SUPPLIED ENTRIES section start

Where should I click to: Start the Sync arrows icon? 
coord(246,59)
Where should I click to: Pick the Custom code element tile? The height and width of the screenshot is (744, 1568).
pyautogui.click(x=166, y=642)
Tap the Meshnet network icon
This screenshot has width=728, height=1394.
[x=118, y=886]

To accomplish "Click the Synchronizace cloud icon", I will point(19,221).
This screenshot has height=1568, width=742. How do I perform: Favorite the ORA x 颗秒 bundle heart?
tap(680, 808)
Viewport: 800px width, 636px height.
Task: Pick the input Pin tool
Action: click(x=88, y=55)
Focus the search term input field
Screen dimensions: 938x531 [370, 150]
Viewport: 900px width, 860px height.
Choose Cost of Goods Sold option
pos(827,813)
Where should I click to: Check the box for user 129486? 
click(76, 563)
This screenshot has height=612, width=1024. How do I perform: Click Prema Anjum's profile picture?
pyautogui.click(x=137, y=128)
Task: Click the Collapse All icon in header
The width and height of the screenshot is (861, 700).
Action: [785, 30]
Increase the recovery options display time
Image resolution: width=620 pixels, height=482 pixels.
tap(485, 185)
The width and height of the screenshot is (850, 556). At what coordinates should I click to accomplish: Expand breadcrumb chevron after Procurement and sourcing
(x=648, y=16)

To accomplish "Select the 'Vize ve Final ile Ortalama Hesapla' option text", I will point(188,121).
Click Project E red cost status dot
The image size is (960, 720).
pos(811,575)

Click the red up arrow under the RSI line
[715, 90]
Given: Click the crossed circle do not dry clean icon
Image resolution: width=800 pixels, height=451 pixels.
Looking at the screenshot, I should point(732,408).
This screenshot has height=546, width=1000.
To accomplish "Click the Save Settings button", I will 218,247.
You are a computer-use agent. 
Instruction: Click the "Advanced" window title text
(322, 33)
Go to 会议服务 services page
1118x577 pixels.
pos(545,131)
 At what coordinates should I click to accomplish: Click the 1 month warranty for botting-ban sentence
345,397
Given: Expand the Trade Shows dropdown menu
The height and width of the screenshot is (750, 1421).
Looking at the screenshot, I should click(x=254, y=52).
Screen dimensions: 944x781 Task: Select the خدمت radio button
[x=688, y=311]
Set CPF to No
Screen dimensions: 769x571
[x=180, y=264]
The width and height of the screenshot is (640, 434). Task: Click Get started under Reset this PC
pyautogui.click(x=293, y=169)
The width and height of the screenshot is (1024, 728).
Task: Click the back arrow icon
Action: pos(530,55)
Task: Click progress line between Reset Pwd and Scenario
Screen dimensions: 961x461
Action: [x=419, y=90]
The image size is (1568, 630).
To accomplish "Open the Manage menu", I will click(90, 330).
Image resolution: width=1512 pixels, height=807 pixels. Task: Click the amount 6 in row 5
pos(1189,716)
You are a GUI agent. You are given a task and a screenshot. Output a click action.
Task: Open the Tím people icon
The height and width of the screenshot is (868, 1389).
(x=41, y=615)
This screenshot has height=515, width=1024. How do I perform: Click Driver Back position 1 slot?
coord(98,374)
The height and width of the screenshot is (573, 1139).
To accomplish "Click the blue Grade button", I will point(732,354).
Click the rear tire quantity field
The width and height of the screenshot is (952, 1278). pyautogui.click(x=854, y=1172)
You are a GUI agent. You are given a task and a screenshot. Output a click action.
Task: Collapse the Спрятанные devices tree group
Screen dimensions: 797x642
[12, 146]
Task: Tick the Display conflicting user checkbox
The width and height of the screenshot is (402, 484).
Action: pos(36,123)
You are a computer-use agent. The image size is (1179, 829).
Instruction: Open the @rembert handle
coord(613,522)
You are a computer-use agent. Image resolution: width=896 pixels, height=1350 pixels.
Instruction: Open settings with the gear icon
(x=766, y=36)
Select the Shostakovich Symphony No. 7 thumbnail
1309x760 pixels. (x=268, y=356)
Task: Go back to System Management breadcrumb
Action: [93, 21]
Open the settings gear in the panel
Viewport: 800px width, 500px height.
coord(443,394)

SUPPLIED ENTRIES section end

■ **TASK DETAILS**: Repeat the data word for word. Leave nothing out.

■ **ANSWER BOX**:
Where should I click to: Start the Sync arrows icon? 
coord(246,59)
Where should I click to: Pick the Custom code element tile? The height and width of the screenshot is (744, 1568).
pyautogui.click(x=166, y=642)
Tap the Meshnet network icon
This screenshot has width=728, height=1394.
[x=118, y=886]

To accomplish "Click the Synchronizace cloud icon", I will point(19,221).
This screenshot has height=1568, width=742. How do I perform: Favorite the ORA x 颗秒 bundle heart?
tap(680, 808)
Viewport: 800px width, 636px height.
Task: Pick the input Pin tool
Action: click(x=88, y=55)
Focus the search term input field
Screen dimensions: 938x531 [370, 150]
Viewport: 900px width, 860px height.
Choose Cost of Goods Sold option
pos(827,813)
Where should I click to: Check the box for user 129486? 
click(76, 563)
This screenshot has height=612, width=1024. How do I perform: Click Prema Anjum's profile picture?
pyautogui.click(x=137, y=128)
Task: Click the Collapse All icon in header
The width and height of the screenshot is (861, 700).
Action: [785, 30]
Increase the recovery options display time
Image resolution: width=620 pixels, height=482 pixels.
tap(485, 185)
The width and height of the screenshot is (850, 556). At what coordinates should I click to accomplish: Expand breadcrumb chevron after Procurement and sourcing
(x=648, y=16)

To accomplish "Select the 'Vize ve Final ile Ortalama Hesapla' option text", I will point(188,121).
Click Project E red cost status dot
The image size is (960, 720).
pos(811,575)

Click the red up arrow under the RSI line
[715, 90]
Given: Click the crossed circle do not dry clean icon
Image resolution: width=800 pixels, height=451 pixels.
Looking at the screenshot, I should point(732,408).
This screenshot has height=546, width=1000.
To accomplish "Click the Save Settings button", I will 218,247.
You are a computer-use agent. 
Instruction: Click the "Advanced" window title text
(322, 33)
Go to 会议服务 services page
1118x577 pixels.
pos(545,131)
 At what coordinates should I click to accomplish: Click the 1 month warranty for botting-ban sentence
345,397
Given: Expand the Trade Shows dropdown menu
The height and width of the screenshot is (750, 1421).
Looking at the screenshot, I should click(x=254, y=52).
Screen dimensions: 944x781 Task: Select the خدمت radio button
[x=688, y=311]
Set CPF to No
Screen dimensions: 769x571
[x=180, y=264]
The width and height of the screenshot is (640, 434). Task: Click Get started under Reset this PC
pyautogui.click(x=293, y=169)
The width and height of the screenshot is (1024, 728).
Task: Click the back arrow icon
Action: pos(530,55)
Task: Click progress line between Reset Pwd and Scenario
Screen dimensions: 961x461
Action: [x=419, y=90]
The image size is (1568, 630).
To accomplish "Open the Manage menu", I will click(90, 330).
Image resolution: width=1512 pixels, height=807 pixels. Task: Click the amount 6 in row 5
pos(1189,716)
You are a GUI agent. You are given a task and a screenshot. Output a click action.
Task: Open the Tím people icon
The height and width of the screenshot is (868, 1389).
(x=41, y=615)
This screenshot has height=515, width=1024. How do I perform: Click Driver Back position 1 slot?
coord(98,374)
The height and width of the screenshot is (573, 1139).
To accomplish "Click the blue Grade button", I will point(732,354).
Click the rear tire quantity field
The width and height of the screenshot is (952, 1278). pyautogui.click(x=854, y=1172)
You are a GUI agent. You are given a task and a screenshot. Output a click action.
Task: Collapse the Спрятанные devices tree group
Screen dimensions: 797x642
[12, 146]
Task: Tick the Display conflicting user checkbox
The width and height of the screenshot is (402, 484).
Action: pos(36,123)
You are a computer-use agent. The image size is (1179, 829).
Instruction: Open the @rembert handle
coord(613,522)
You are a computer-use agent. Image resolution: width=896 pixels, height=1350 pixels.
Instruction: Open settings with the gear icon
(x=766, y=36)
Select the Shostakovich Symphony No. 7 thumbnail
1309x760 pixels. (x=268, y=356)
Task: Go back to System Management breadcrumb
Action: [93, 21]
Open the settings gear in the panel
Viewport: 800px width, 500px height.
coord(443,394)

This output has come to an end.